The rule also applies additional requirements to covered overdraft credit offered by a very large financial institution:
- Prohibits compulsory use of preauthorized transfers: The rule removes an exception to Reg. E’s compulsory-use prohibition for covered overdraft credit. As a result, covered overdraft credit offered by very large financial institutions cannot be conditioned on consumer repayment by automatic electronic fund transfers from the consumer’s account (e.g., their checking account). Instead, a very large financial institution must offer a consumer at least one method of repaying an overdraft credit balance other than automatic repayment by preauthorized electronic fund transfer. Under the rule, consumers could still opt into automatic repayments on a periodic basis if offered by their financial institution, but they will have the right to repay this overdraft credit manually if they prefer.

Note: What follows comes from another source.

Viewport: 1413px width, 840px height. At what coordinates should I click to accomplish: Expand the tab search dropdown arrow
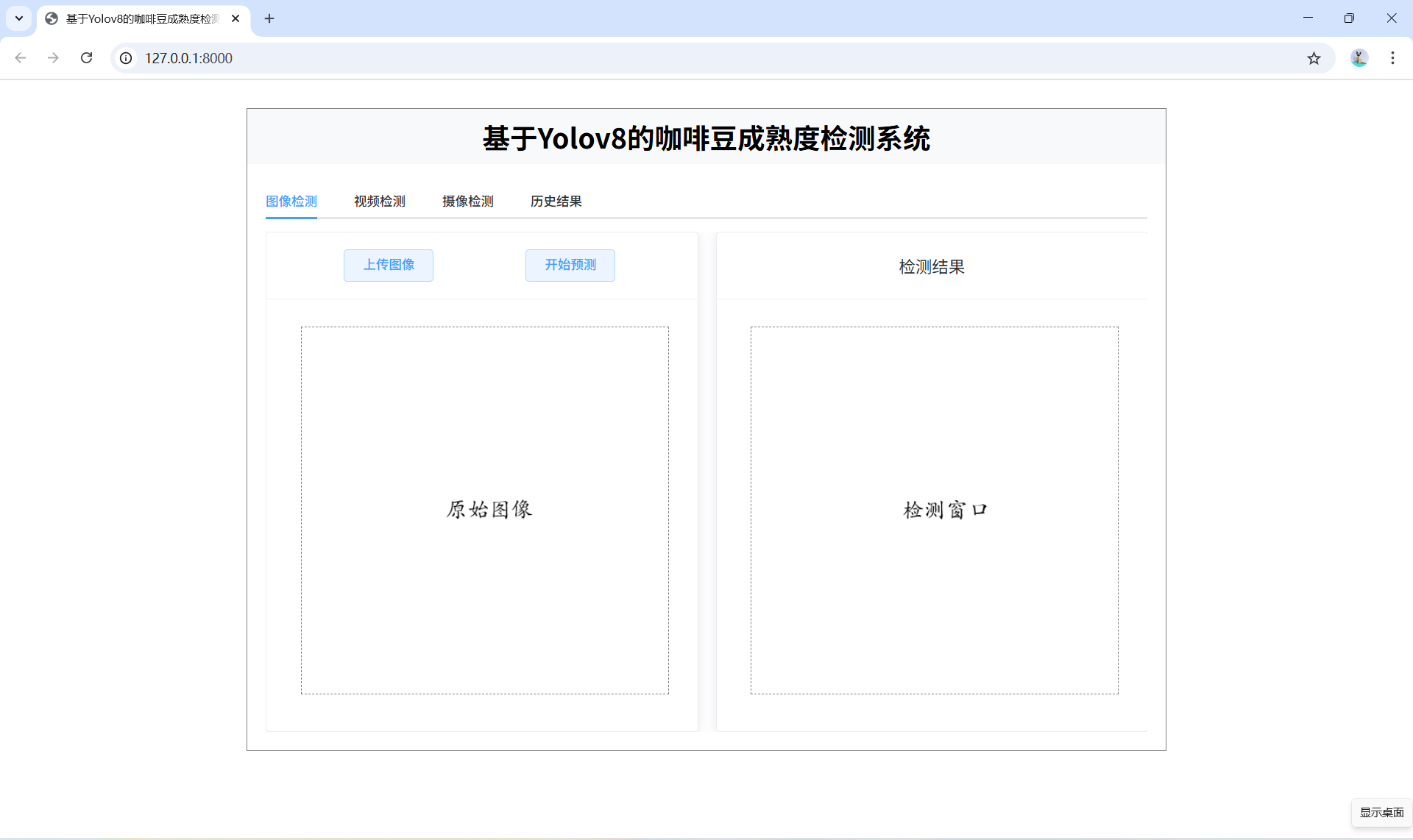point(19,18)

- Requires covered overdraft credit to be structured as a separate credit account: The rule requires covered overdraft credit extended by a very large financial institution to be put in a credit account that is separate from the asset account. Accordingly, the rule prohibits structuring covered overdraft credit as a negative balance on a checking or other transaction account.
- Applies CARD Act provisions to hybrid debit-credit cards: The rule updates exceptions to apply all the credit card provisions of Reg. Z to covered overdraft credit accounts offered by very large financial institutions if the credit account can be accessed by a hybrid debit-credit card. The rule defines hybrid debit-credit card to mean any card, plate, or other single credit device that a consumer may use from time to time to obtain covered overdraft credit from a very large financial institution. This definition includes, for example, a debit card that a consumer can use to complete transactions using funds drawn from an asset account held at a very large financial institution when that device can also be used to access covered overdraft credit.
When consumers at very large financial institutions are offered covered overdraft credit, that covered overdraft credit will not be subject to the Reg. E opt-in requirement. However, that covered overdraft credit will be subject to the requirements of Reg. Z, as applicable. The rule does not modify requirements applicable to non-covered overdraft credit, such as the Reg. E opt-in requirement and those found in Truth in Savings regulations.